DENİZLİ/EKONOMİ
Denizli Sanayi Odası (DSO) Yönetim Kurulu Başkanı Selim Kasapoğlu, özellikle KOBİ’lere ve sanayicilere yönelik destekleyici mekanizmaların güçlendirilmesi, üreticiler için selektif kredilerin gündeme alınması gerektiğini dile getirdi.
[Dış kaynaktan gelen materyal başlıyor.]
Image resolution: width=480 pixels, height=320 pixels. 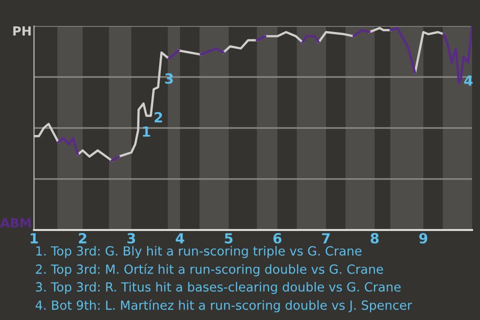 What do you see at coordinates (34, 238) in the screenshot?
I see `x-tick-label: 1` at bounding box center [34, 238].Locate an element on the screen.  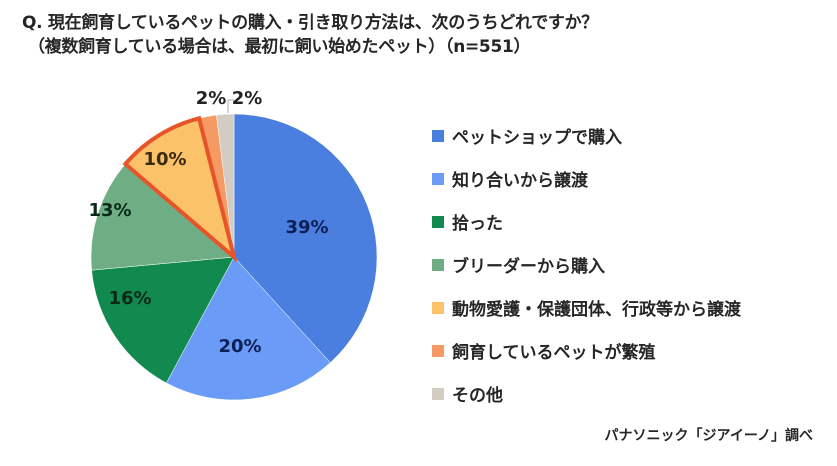
source-credit: パナソニック「ジアイーノ」調べ is located at coordinates (708, 436).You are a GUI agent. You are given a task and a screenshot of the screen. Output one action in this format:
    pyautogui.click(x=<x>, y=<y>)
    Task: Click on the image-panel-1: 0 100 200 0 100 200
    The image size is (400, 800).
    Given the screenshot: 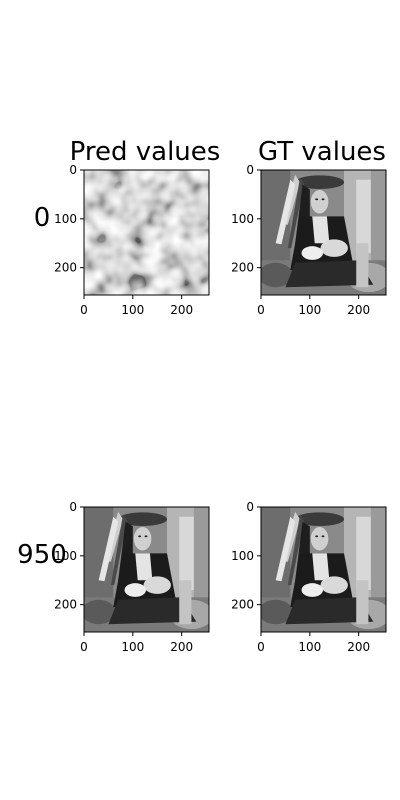 What is the action you would take?
    pyautogui.click(x=309, y=240)
    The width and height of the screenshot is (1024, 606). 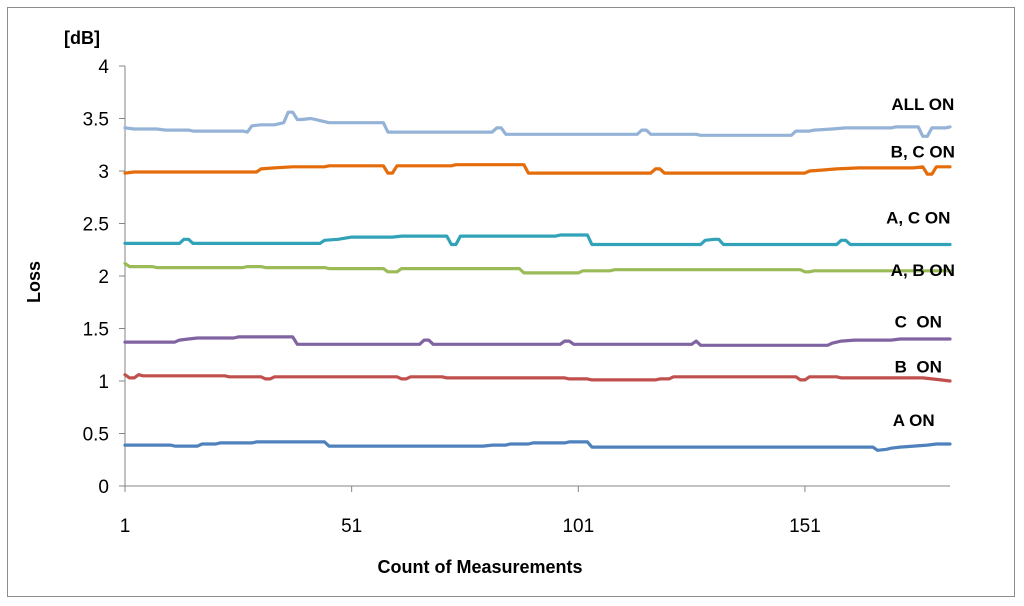 What do you see at coordinates (914, 420) in the screenshot?
I see `series-label: A ON` at bounding box center [914, 420].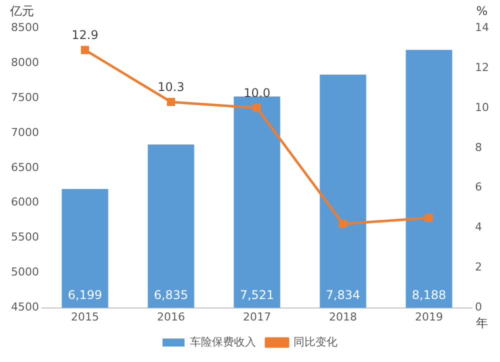 The height and width of the screenshot is (362, 500). I want to click on y-tick-label: 8500, so click(24, 27).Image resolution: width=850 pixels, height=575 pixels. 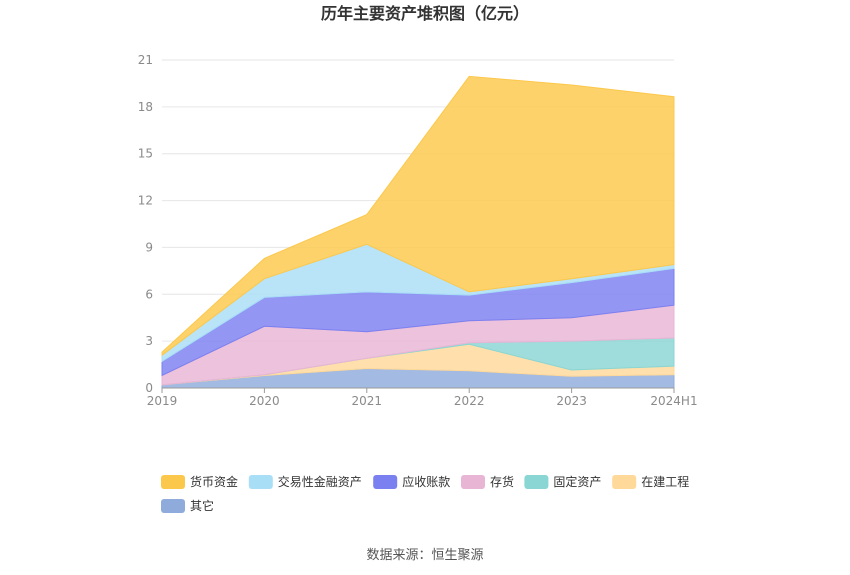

DSO mayıs ayı olağan meclis toplantısında son dönemde yaşanan siyasi ve hukuki gelişmelerin ekonomiye etkilerine dikkat çeken Kasapoğlu, “Merkez Bankası politika faizini son 3 ayda 750 baz puan indirmişti. Uygulanan indirimlerin ticari kredi faizlerine yansımadığını daha önce de ifade etmiştik. Reel sektörün nakit akışına, stok yönetimine, ekonominin belirgin yavaşlama olasılığına ve dış pazarlarda rekabetin artabileceğine dikkat etmesi lazım. Ancak kamunun da bütçe dengesini gözeterek, özellikle KOBİ'lere ve sanayicilere yönelik destekleyici mekanizmaları güçlendirmesi ve uygun koşullu finansman imkanları yaratması gerekiyor.” dedi.
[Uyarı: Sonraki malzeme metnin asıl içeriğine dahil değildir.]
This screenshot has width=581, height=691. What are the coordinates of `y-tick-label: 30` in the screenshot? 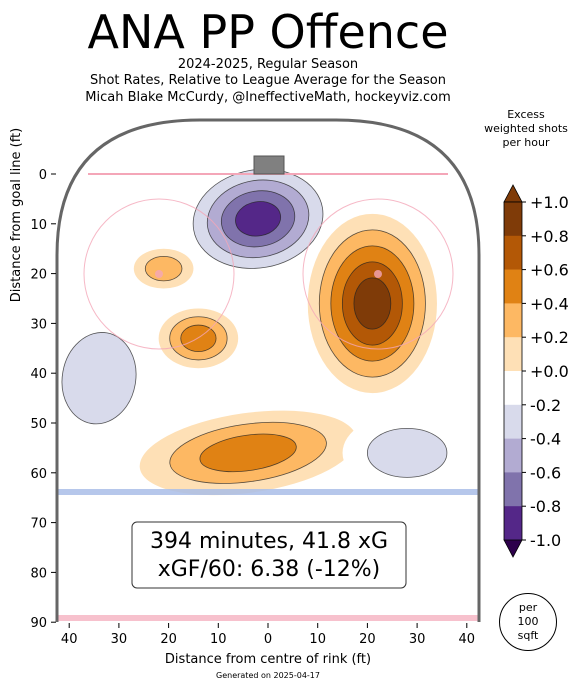 It's located at (38, 324). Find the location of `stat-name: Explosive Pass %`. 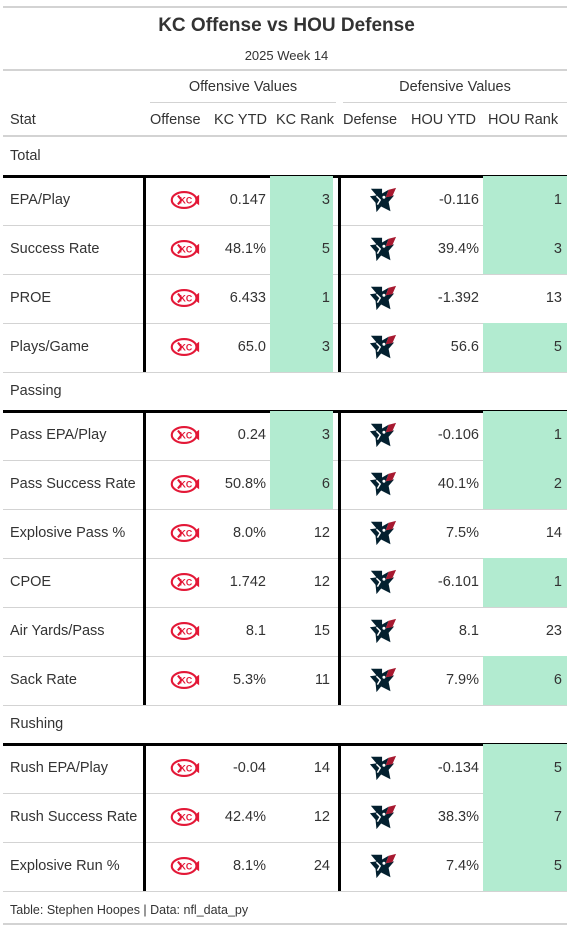

stat-name: Explosive Pass % is located at coordinates (68, 533).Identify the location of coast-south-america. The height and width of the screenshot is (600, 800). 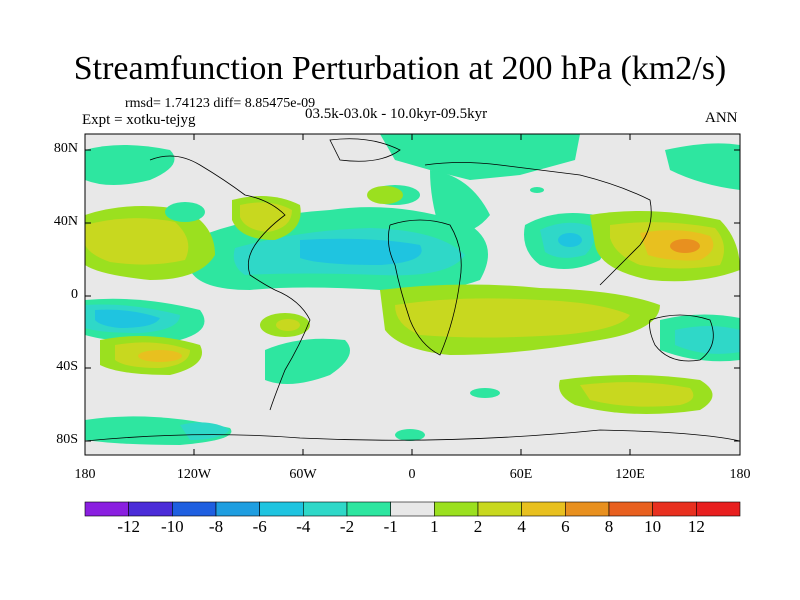
(290, 350).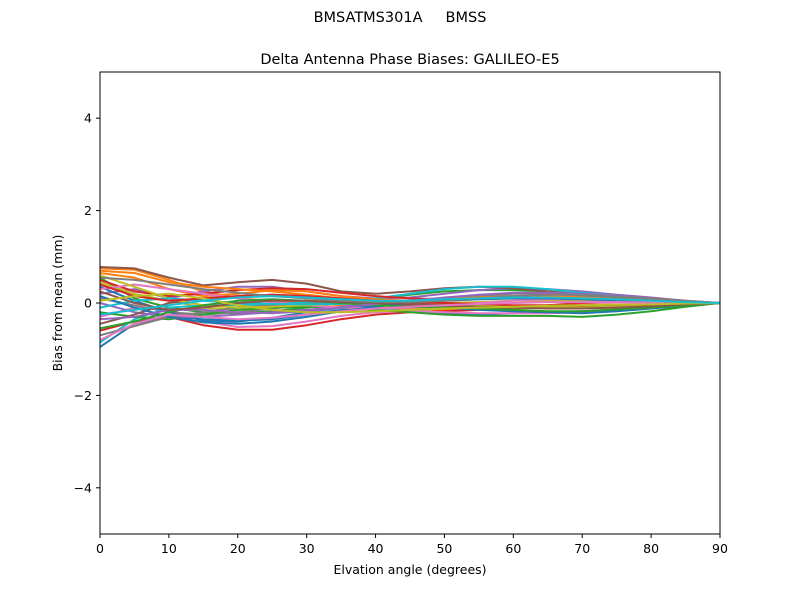 The width and height of the screenshot is (800, 600). I want to click on x-tick-label: 20, so click(238, 548).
Reel sektörün ayakta kalması ve istihdamın korunması için önlemler alınması gerektiğini vurgulayan Kasapoğlu, “Üretiyoruz, ihraç ediyoruz ama zarar ediyoruz. Üretimi önceliklendirmeli, sürdürülebilir sanayi ekosistemini, ekonomik programlarla desteklemeliyiz. Faizlerin hala arttığı bu ortamda, üretim yapan için selektif krediler gündeme alınmalı. Üretimin sürdürebilirliği sağlanamazsa kalkınma hedeflerinden söz etmek mümkün değil. Planlananla uygulanan, söylenenle hissedilen arasındaki fark her geçen gün büyüyor.” diye konuştu.
“Konkordatolar alacaklı firmaları da çıkmaza sokuyor”
Daralmadan en çok etkilenen sektörlerin tekstil, inşaat ve metal sanayi olduğunu belirten Kasapoğlu, yılın ilk çeyreğinde konkordato sürecinde geçici mühlet kararı verilen işletme sayısının arttığını açıkladı. Kasapoğlu, “Yılın ilk üç ayında en fazla konkordato başvurusunun tekstil sektöründen geldiği ifade ediliyor. Bu sürece giren firmalar en az 2 yıl boyunca belirsizlik içinde kalırken, özellikle tasdik kararının geç çıkması, alacaklıları da çıkmaza sokuyor. Adeta bir zincirin halkaları gibi birbirine bağlı olan işletmeler, konkordato kararlarıyla birlikte yara alıyor. Bu durumun tedarikçiler, bayiler, lojistik firmaları ve diğer iş ortakları üzerinde yarattığı baskı görmezden gelinemez. Alacaklarını tahsil edemeyen bu işletmeler de finansal darboğaza giriyor, nakit akışları bozuluyor ve sonuç olarak kendi varlıklarını sürdürmekte zorlanıyorlar.” dedi.
“Gençlerin üretimde yer almalarını teşvik etmeliyiz”
Kasapoğlu, açıklanan işsizlik rakamlarının son 20 yılın en düşük seviyesini görmesine rağmen, imalat sanayindeki durumun pek iç açıcı olmadığını dile getirdi. Hizmet sektöründeki büyümenin aksine, imalat sektöründe istihdam kaybının derinleştiğini ifade eden Kasapoğlu, gençlerin üretime katılımını teşvik edecek girişimlere ivedilikle hız verilmesi gerektiğini söyledi. Kasapoğlu, “Artık hepimiz biliyoruz, açıklanan rakamlara rağmen imalat sanayi için durum pek olumlu seyretmiyor. Hizmet sektörü büyürken, imalat sektöründe istihdam kaybı derinleşiyor. Nitekim yıllık bazda imalat sektöründe %2,2 oranında bir düşüş yaşandı, bu yaklaşık 110 bin ücretli istihdam kaybı demek. İvedilikle gençlerin üretimde yer almasını teşvik edecek girişimlerin uygulanması gerekiyor.” ifadelerini kullandı.